*Your instructions*: Set down the final stretch of the data, from the line that holds "Given: Click the gold ANNIVERSARY banner text" through the last line, both included, with pictures left out.

### Exercise data ###

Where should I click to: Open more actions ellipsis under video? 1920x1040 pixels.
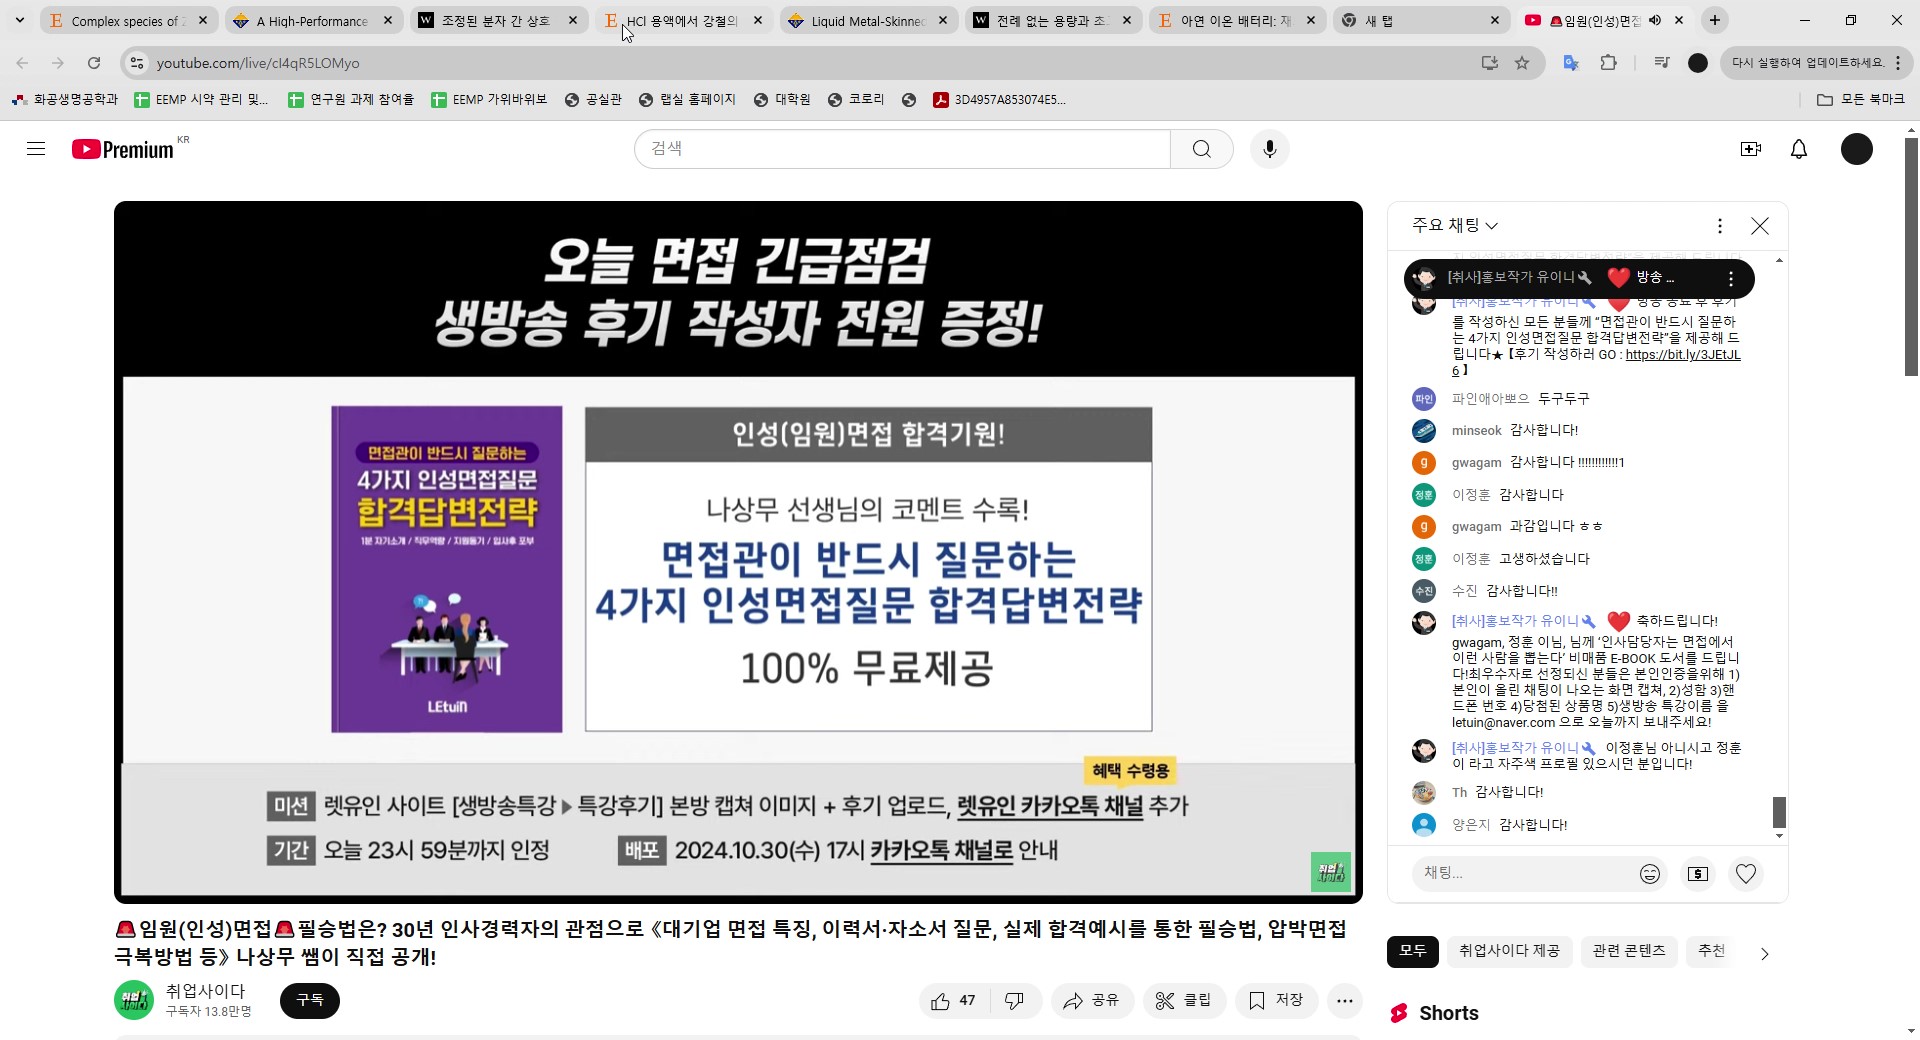[x=1344, y=1001]
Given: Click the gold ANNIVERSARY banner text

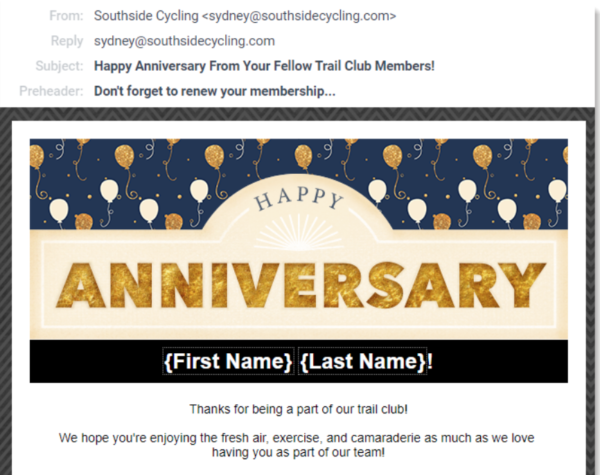Looking at the screenshot, I should [x=298, y=284].
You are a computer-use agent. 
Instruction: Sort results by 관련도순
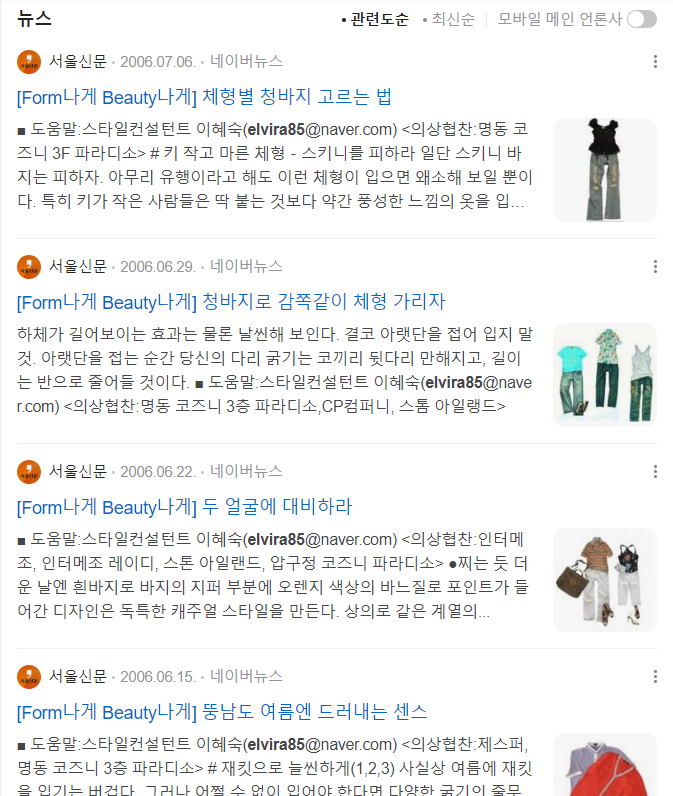(x=375, y=19)
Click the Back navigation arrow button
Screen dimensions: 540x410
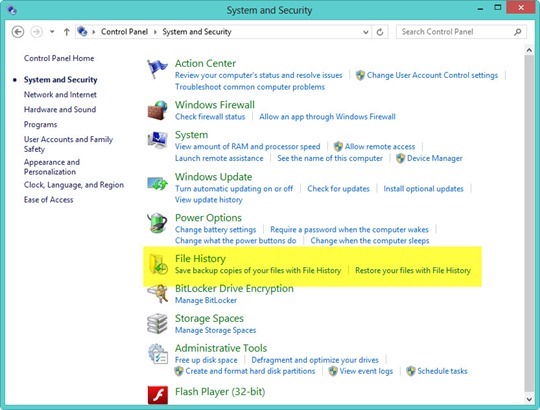pos(18,32)

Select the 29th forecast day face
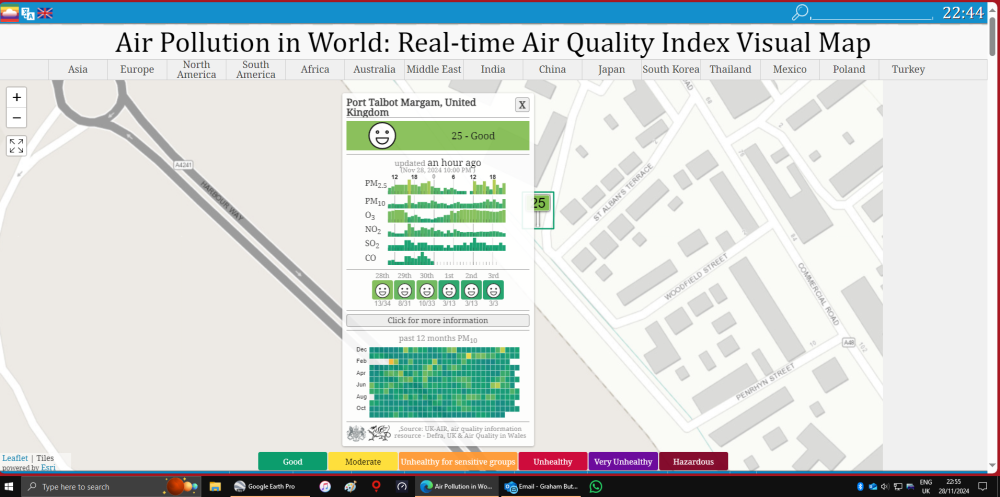click(x=404, y=290)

###

*Solution to this problem*:
Given: Click the gold ANNIVERSARY banner text

Looking at the screenshot, I should [x=298, y=284].
You are a computer-use agent. 
Instruction: Sort results by 관련도순
(x=375, y=19)
Click the Back navigation arrow button
Screen dimensions: 540x410
pos(18,32)

Select the 29th forecast day face
click(x=404, y=290)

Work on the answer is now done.